[RECORD EXTRACTS]

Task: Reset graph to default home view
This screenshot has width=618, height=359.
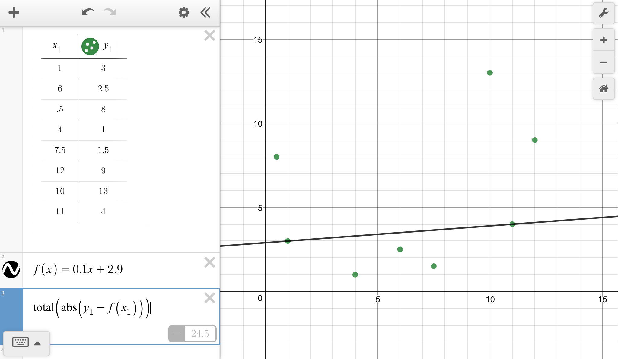Action: (x=604, y=89)
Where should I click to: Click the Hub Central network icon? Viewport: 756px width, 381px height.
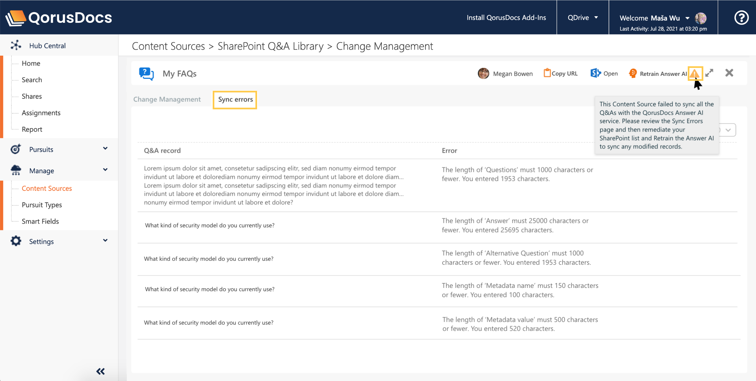[16, 45]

[/RECORD EXTRACTS]

- [REQUIRED ACTION] The entries above need an exact copy without their pictures.

- [RESPONSE]
Task: Reset graph to default home view
This screenshot has width=618, height=359.
Action: (x=604, y=89)
Where should I click to: Click the Hub Central network icon? Viewport: 756px width, 381px height.
[16, 45]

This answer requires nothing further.